Временами мой пытливый взгляд смущал учителей, которые всегда старались держать лицо перед классом. Существовали приемлемые способы выразить удивление, интерес, (легкое) недовольство, осуждение.
В наших аудиториях, как в любых общественных местах и на многих частных территориях, осуществлялся «мониторинг качества», однако подростки не придавали этому особого значения, в отличие от взрослых. А еще в каждом классе имелись свои шпионы. Разумеется, мы не знали, кто именно, – якобы вычислить их невозможно, даже если заподозришь кого-то, то наверняка ошибешься, поскольку Добровольческое гражданско-демократическое бюро наружного наблюдения (ДГДБНН) очень тщательно подбирало агентов, – маскировались они гениально, не хуже бабочек, чьи крылья благодаря расцветке полностью сливались с древесной корой.
Учителя не виноваты, втолковывал папа. Им нельзя отступать от учебного плана. Идеальный вариант – строгая система, когда педагог функционирует как робот, не отклоняясь от программы под угрозой – сама понимаешь чего.
Так ли это? Долгие годы в нашем классе – классе САШ-23 – шепотом обсуждали преподавателя, который/которая «отклонился» от программы: заводил неосторожные речи, смеялся и потрясал кулаком в камеру наблюдения (в каждой аудитории было по нескольку камер, и все считались скрытыми).
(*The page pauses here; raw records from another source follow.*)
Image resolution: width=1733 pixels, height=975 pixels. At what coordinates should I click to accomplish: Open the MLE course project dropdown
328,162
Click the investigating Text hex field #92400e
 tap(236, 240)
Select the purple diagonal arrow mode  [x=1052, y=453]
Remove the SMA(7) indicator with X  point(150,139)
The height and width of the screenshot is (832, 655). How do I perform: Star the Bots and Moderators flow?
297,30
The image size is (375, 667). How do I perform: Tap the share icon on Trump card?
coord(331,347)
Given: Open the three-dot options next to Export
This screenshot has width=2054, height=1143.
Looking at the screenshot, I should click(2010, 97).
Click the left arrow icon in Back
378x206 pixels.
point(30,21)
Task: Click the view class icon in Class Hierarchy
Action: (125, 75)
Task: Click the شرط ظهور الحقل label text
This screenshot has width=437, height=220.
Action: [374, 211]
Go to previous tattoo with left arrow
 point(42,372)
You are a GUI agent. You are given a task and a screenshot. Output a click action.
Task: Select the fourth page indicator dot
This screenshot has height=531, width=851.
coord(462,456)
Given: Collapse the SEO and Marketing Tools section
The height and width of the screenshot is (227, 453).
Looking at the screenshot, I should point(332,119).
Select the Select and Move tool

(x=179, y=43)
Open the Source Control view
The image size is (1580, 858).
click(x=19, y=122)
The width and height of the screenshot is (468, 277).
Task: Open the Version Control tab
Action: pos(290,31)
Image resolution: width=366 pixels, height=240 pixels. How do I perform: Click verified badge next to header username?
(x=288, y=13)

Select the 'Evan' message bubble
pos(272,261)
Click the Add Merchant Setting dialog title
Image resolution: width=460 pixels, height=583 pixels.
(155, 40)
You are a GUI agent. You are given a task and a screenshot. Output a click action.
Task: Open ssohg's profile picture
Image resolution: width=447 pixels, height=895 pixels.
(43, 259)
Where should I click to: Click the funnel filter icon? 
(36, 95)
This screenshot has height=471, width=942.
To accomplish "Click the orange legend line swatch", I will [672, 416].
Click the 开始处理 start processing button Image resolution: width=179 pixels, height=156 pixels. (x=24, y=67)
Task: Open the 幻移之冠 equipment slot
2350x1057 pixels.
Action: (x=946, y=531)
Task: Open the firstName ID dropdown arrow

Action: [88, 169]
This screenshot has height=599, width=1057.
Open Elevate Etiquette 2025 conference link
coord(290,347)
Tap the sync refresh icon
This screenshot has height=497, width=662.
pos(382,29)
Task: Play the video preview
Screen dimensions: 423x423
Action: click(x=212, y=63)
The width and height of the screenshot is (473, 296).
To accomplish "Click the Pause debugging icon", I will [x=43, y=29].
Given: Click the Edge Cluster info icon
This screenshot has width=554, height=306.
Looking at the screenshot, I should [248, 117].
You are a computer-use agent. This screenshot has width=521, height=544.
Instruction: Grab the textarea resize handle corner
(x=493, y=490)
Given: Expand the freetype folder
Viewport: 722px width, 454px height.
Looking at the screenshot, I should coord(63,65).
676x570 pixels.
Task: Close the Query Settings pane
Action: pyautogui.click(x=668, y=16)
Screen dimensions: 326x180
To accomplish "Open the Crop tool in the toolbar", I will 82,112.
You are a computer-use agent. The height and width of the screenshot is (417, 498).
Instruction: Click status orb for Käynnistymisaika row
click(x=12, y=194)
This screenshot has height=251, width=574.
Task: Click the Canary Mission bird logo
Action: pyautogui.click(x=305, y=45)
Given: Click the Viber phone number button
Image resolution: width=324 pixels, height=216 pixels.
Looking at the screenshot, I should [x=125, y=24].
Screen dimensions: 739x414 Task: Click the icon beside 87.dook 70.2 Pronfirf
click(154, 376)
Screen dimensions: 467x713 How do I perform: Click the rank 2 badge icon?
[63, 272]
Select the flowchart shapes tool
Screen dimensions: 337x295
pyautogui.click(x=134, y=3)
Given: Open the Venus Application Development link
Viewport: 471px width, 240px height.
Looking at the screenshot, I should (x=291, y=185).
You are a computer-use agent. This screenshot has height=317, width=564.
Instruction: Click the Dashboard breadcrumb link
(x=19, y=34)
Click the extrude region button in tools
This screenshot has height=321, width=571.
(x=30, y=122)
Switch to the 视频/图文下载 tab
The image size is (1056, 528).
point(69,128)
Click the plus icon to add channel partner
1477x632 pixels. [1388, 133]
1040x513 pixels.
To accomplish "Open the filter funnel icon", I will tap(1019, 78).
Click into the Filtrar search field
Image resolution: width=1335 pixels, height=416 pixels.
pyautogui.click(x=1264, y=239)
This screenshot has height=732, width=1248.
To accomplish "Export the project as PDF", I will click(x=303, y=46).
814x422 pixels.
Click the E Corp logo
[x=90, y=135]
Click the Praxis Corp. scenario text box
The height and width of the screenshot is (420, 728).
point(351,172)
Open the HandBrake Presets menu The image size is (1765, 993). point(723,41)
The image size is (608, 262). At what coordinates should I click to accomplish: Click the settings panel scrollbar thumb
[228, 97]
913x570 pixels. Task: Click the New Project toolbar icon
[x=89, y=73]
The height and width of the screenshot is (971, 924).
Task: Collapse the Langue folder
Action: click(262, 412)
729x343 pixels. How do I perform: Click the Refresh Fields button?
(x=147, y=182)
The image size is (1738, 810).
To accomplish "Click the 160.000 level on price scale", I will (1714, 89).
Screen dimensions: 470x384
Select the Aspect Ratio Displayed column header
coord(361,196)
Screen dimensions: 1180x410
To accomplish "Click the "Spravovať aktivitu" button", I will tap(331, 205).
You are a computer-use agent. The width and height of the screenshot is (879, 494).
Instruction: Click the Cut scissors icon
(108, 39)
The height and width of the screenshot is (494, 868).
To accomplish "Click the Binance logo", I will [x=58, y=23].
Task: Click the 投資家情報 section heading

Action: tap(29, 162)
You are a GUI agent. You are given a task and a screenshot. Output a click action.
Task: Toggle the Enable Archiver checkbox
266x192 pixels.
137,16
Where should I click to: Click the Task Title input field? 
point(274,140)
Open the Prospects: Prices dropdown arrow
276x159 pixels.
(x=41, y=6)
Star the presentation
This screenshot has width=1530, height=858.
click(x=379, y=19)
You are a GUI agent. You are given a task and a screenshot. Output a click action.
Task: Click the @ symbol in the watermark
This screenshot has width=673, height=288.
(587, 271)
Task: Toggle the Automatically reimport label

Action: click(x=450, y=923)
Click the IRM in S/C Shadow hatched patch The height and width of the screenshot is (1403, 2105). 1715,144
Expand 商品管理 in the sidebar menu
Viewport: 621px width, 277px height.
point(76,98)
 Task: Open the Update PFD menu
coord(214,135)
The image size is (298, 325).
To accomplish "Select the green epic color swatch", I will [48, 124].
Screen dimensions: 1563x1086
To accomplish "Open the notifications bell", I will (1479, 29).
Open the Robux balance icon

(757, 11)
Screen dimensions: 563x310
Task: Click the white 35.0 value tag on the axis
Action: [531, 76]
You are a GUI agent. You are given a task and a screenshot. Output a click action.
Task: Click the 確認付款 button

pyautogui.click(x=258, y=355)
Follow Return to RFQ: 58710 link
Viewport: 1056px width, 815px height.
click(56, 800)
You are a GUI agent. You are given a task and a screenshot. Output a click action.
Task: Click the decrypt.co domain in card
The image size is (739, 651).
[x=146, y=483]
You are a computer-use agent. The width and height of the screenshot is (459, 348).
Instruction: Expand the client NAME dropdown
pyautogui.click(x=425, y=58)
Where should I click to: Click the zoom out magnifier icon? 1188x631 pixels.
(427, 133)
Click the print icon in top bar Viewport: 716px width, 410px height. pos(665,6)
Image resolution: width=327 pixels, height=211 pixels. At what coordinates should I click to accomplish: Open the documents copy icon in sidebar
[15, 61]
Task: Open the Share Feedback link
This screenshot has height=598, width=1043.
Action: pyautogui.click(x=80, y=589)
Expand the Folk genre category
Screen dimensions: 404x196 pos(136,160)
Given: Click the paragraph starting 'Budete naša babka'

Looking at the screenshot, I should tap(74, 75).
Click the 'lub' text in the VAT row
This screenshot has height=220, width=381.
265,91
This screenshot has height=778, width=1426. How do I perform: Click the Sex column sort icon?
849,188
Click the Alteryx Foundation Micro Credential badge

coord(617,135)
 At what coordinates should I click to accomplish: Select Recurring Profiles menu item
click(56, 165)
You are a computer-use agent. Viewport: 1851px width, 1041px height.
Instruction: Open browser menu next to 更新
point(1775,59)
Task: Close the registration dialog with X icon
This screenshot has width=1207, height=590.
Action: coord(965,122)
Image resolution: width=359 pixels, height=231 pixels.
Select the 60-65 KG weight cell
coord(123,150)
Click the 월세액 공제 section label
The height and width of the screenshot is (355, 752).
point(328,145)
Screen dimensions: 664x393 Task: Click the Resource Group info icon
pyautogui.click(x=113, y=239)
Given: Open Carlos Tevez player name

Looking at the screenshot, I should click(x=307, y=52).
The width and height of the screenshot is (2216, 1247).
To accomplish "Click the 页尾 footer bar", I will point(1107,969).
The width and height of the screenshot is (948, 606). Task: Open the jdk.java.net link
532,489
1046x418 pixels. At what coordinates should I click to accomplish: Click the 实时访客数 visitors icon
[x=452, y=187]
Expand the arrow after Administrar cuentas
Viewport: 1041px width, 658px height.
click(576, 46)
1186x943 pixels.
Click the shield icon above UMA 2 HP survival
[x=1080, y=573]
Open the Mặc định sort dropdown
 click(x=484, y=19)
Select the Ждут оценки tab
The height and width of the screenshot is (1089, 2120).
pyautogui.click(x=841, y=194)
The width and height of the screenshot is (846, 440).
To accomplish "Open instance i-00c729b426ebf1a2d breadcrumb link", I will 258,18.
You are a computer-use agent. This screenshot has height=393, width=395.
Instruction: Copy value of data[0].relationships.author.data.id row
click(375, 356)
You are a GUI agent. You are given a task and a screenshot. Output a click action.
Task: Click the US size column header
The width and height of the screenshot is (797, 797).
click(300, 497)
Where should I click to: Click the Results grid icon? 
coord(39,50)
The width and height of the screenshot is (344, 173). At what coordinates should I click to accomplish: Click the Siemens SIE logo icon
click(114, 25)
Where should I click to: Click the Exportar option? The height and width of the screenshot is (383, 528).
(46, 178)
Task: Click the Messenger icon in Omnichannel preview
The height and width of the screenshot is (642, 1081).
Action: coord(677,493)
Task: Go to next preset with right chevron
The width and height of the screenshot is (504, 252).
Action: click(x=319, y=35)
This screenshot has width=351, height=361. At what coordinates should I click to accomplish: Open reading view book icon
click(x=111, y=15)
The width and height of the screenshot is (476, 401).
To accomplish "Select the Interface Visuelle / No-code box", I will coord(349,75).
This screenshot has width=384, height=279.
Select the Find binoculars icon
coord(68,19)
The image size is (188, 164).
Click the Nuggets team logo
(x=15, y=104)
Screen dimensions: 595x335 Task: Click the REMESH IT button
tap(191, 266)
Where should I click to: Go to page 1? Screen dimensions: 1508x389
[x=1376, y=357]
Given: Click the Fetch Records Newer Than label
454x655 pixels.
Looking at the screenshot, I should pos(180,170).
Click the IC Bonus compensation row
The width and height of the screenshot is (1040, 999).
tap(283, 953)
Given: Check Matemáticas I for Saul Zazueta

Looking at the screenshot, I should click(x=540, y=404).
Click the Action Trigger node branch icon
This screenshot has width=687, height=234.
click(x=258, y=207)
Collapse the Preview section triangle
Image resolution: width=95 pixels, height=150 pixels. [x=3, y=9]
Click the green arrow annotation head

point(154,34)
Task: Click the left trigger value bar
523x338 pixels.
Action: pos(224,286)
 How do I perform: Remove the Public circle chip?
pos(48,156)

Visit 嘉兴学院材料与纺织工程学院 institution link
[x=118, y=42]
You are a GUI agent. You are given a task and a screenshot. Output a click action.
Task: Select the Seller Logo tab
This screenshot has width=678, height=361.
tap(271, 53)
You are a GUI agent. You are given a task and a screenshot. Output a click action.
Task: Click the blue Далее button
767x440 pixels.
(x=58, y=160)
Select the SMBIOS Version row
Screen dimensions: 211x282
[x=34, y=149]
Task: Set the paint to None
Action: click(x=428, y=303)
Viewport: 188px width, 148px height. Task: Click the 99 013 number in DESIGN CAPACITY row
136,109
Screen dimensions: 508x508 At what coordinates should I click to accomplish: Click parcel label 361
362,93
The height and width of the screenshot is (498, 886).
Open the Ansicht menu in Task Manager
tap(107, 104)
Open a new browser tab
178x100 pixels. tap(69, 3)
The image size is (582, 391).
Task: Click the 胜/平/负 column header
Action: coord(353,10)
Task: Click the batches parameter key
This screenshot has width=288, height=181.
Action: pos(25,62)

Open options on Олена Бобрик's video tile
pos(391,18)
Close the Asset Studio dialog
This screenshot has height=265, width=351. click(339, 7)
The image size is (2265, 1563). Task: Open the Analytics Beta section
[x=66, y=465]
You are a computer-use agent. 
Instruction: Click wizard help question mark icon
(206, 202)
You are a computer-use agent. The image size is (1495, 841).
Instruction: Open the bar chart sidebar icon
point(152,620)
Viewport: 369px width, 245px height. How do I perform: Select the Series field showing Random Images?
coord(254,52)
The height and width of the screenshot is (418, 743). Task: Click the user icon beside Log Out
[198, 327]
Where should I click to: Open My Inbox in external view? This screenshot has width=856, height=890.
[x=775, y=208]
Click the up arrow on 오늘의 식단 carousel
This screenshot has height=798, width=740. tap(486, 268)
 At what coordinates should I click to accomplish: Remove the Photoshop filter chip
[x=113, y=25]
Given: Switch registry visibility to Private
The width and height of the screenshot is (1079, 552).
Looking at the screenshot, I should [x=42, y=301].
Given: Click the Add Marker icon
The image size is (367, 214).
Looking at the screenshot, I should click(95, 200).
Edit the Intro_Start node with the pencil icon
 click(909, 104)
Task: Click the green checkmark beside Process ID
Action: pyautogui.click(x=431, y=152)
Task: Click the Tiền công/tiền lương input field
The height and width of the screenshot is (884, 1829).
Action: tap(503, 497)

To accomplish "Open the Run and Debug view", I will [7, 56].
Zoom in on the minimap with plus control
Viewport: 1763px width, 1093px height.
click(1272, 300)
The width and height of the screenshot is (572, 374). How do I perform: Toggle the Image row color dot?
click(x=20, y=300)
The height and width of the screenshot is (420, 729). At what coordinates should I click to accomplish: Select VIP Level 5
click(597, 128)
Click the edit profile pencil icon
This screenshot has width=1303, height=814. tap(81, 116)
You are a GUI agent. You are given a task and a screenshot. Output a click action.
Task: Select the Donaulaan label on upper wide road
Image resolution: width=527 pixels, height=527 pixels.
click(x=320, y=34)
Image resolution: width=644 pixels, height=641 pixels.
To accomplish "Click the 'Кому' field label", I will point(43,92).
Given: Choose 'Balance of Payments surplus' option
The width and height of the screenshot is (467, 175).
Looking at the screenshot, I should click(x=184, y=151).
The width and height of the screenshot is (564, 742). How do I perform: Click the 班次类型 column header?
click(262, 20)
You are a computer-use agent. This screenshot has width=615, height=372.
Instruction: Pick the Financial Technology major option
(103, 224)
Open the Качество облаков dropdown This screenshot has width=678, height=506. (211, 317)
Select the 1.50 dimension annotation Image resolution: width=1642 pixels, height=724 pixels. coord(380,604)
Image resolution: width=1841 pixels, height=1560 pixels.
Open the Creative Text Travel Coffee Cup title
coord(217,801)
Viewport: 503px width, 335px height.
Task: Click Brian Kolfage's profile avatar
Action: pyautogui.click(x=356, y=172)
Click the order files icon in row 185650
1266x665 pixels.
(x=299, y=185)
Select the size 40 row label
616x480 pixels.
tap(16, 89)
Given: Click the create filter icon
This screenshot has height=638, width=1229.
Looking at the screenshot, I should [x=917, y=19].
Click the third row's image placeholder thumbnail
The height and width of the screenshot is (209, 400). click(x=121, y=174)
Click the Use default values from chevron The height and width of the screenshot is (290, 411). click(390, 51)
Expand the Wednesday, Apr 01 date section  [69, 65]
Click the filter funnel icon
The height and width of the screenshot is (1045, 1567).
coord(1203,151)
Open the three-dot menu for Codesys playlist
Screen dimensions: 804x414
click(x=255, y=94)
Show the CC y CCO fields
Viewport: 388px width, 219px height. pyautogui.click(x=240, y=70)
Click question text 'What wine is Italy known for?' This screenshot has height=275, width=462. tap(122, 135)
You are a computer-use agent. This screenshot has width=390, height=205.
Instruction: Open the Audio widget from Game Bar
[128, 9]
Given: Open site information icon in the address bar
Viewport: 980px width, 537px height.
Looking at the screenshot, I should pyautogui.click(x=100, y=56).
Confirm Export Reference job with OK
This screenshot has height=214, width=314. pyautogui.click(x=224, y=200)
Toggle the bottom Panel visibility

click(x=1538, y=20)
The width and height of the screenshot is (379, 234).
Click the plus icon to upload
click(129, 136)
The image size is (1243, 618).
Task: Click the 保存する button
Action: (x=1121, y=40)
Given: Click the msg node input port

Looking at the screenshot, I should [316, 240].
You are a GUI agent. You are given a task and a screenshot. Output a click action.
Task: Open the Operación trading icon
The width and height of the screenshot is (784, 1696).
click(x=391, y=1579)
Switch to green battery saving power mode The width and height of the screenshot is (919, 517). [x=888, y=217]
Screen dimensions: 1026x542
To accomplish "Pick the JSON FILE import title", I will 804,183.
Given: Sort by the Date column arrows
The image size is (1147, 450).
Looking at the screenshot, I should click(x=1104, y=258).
В итоге его/ее арестовали и ликвидировали, а на вакантное место взяли нового педагога. Вскоре про ликвидированного учителя забыли. Прошло какое-то время – и уже никто не помнил, что один из наших учителей подвергся Ликвидации. (Или не один? Может, некоторые аудитории населены призраками «испарившихся» педагогов?) Там, где надлежало храниться воспоминаниям о ________, царила пустота.
Естественно, я не выпендривалась на уроках. Честно. Увы, на фоне кротких одноклассников, притулившихся за партами, точно скрюченные куклы из папье-маше, Адриана Штроль могла выделяться – и не лучшим образом.
Так, на занятиях по истории патриотической демократии я иногда выражала сомнения в правдивости исторических «фактов», поднимала вопросы, не затрагиваемые никем и никогда. Например, о Большом террористическом акте 9/11/01. Так ведь я спрашивала не из нахальства, а из элементарного любопытства! Конечно, мне не хотелось, чтобы у учителей возникли проблемы с БОК (Бюро образовательного контроля), грозившие вылиться в понижение, увольнение и даже Ликвидацию.
Я думала, что нравлюсь людям, – ну, по большей части. Девушка со стрижкой ежиком, с мерцающими темными глазами, лукавыми интонациями и привычкой задавать вопросы. Знаете, как относятся к гиперактивному ребенку в детском саду: ждут, когда он набегается до полного изнеможения и угомонится… В наивном неведении я зарабатывала отличные отметки, надеясь поступить в федеральный Государственный демократический университет – несмотря на компрометирующий статус отца. (Действительно, меня рекомендовали к зачислению в один из общественных университетов, где на лекциях собиралось по тысяче студентов, а большинство предметов преподавали онлайн.)
Закрытые вузы были гораздо меньше и престижнее, и попадали туда лишь избранные; эти университеты не значились во Всемирной паутине и в справочниках, хотя располагались на территории традиционных кампусов Кембриджа, Нью-Хейвена, Принстона и т. д. Эти учебные центры оставались недоступны простому смертному. Мы не только не знали их точного местонахождения, но и никогда не встречали тамошних выпускников.
Поднимая руку, чтобы ответить на вопрос учителя, я ловила на себе беспокойные, настороженные взгляды одноклассников и даже друзей: «Что Адриана выкинет на сей раз? Что с ней не так?»